- _Work item_: In the records below, find the line with "Click the translate icon in dark window" and the line with "Given: Sort table by Nome column arrows". Print both exactly, along with every line between them, and no other line.
*** Opening Information shown ***
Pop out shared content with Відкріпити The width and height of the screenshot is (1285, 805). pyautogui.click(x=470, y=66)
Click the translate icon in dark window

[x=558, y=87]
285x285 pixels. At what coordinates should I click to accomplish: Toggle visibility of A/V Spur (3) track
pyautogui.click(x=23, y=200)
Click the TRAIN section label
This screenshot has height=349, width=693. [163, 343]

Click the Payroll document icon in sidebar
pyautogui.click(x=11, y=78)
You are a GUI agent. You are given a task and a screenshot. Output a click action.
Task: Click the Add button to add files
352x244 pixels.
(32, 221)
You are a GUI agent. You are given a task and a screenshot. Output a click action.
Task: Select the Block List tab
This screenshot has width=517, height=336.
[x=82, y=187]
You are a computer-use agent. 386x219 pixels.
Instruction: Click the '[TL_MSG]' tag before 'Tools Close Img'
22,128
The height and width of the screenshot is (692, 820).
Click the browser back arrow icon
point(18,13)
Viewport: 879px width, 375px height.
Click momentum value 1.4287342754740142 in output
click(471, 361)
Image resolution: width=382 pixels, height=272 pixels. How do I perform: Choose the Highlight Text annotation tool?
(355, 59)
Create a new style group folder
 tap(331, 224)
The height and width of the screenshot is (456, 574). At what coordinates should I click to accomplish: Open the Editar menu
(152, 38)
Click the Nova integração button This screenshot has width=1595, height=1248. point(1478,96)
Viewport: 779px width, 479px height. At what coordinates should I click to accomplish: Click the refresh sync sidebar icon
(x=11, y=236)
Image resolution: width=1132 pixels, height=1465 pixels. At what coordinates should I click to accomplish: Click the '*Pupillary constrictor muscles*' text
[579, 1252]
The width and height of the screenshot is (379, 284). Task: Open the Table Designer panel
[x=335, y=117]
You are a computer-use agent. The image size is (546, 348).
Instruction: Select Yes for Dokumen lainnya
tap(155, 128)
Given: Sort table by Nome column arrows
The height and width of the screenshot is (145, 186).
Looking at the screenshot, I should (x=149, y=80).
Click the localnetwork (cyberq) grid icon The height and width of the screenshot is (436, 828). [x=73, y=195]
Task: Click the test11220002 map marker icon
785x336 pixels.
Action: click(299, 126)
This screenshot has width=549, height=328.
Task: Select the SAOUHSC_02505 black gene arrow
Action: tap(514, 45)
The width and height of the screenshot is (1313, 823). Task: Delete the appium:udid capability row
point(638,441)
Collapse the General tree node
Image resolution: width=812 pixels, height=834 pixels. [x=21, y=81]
*** Closing Information shown ***
- _Exercise result_:
Click the translate icon in dark window

[x=558, y=87]
285x285 pixels. At what coordinates should I click to accomplish: Toggle visibility of A/V Spur (3) track
pyautogui.click(x=23, y=200)
Click the TRAIN section label
This screenshot has height=349, width=693. [163, 343]

Click the Payroll document icon in sidebar
pyautogui.click(x=11, y=78)
You are a GUI agent. You are given a task and a screenshot. Output a click action.
Task: Click the Add button to add files
352x244 pixels.
(32, 221)
You are a GUI agent. You are given a task and a screenshot. Output a click action.
Task: Select the Block List tab
This screenshot has width=517, height=336.
[x=82, y=187]
You are a computer-use agent. 386x219 pixels.
Instruction: Click the '[TL_MSG]' tag before 'Tools Close Img'
22,128
The height and width of the screenshot is (692, 820).
Click the browser back arrow icon
point(18,13)
Viewport: 879px width, 375px height.
Click momentum value 1.4287342754740142 in output
click(471, 361)
Image resolution: width=382 pixels, height=272 pixels. How do I perform: Choose the Highlight Text annotation tool?
(355, 59)
Create a new style group folder
 tap(331, 224)
The height and width of the screenshot is (456, 574). At what coordinates should I click to accomplish: Open the Editar menu
(152, 38)
Click the Nova integração button This screenshot has width=1595, height=1248. point(1478,96)
Viewport: 779px width, 479px height. At what coordinates should I click to accomplish: Click the refresh sync sidebar icon
(x=11, y=236)
Image resolution: width=1132 pixels, height=1465 pixels. At what coordinates should I click to accomplish: Click the '*Pupillary constrictor muscles*' text
[579, 1252]
The width and height of the screenshot is (379, 284). Task: Open the Table Designer panel
[x=335, y=117]
You are a computer-use agent. The image size is (546, 348).
Instruction: Select Yes for Dokumen lainnya
tap(155, 128)
Given: Sort table by Nome column arrows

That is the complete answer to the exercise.